St John’s Church was built in the 15th century, when the people complained that they could not attend their parish church on account of floods. Much of the materials were brought from St Thomas’s Chapel, and from a chapel that has disappeared on the east of the minster.

The south porch is delightful, with a stone vaulted roof, and sitting on the gable is the heraldic antelope of Henry the Fourth, during whose reign the Church was built. The porch has three lofty arches, two of them to allow processions through the churchyard without interference. The bosses in the roof (which has a room over it) are carved with great detail, one showing the Annunciation, another the Crucifixion.
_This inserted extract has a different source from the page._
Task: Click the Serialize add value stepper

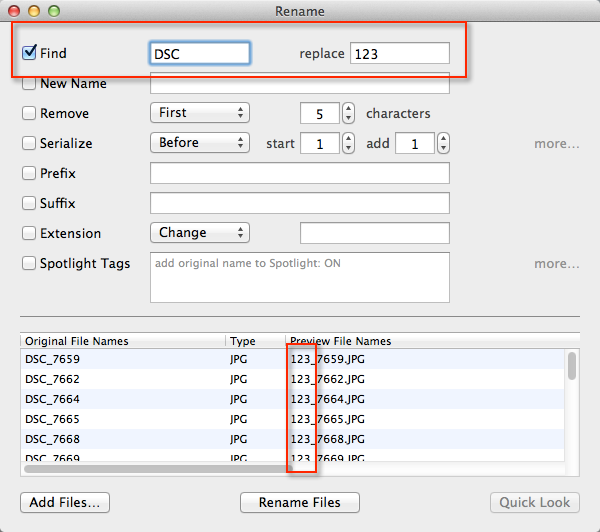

The clerestoried nave has seven bays with slender pillars, and in the aisles the medieval windows have modern tracery. In the tower hang 16th century embroidery pictures of the Crucifixion done in gold thread on a dark background, and there is a fine lifesize painting of Charles Stuart which has been rescued from a grocer’s shop. It is undoubtedly the work of a great artist, and has been attributed to Van Dyck. An elaborate triptych on the altar shows Our Lord in Majesty, with gilded figures in niches. The sanctuary is panelled, and there are four oak screens of fine craftsmanship, with excellent stalls and poppyhead benches. In the Lady Chapel is a marble monument to members of the Wyldebore family, and on a wall one of Flaxman’s finest works, a memorial to William Squire showing him with his wife on a medallion, a graceful figure representing Grief leaning on an urn.

The church has some fine windows, one with four lovely figures of the Madonna, Elizabeth, Hannah, and the Shulamite woman; another with four bishops is very rich in a jewelled setting; a Kempe window of David with his harp and the kings offering their gifts at Bethlehem; and the east window full of gorgeous colour showing Christ and the Disciples on the Sea of Galilee, with the Miraculous Draught of Fishes. The old chest in the vestry comes from the year 1569 and was carved with the Crucifixion in high relief, but it has lost the original figure of Our Lord.

Flickr.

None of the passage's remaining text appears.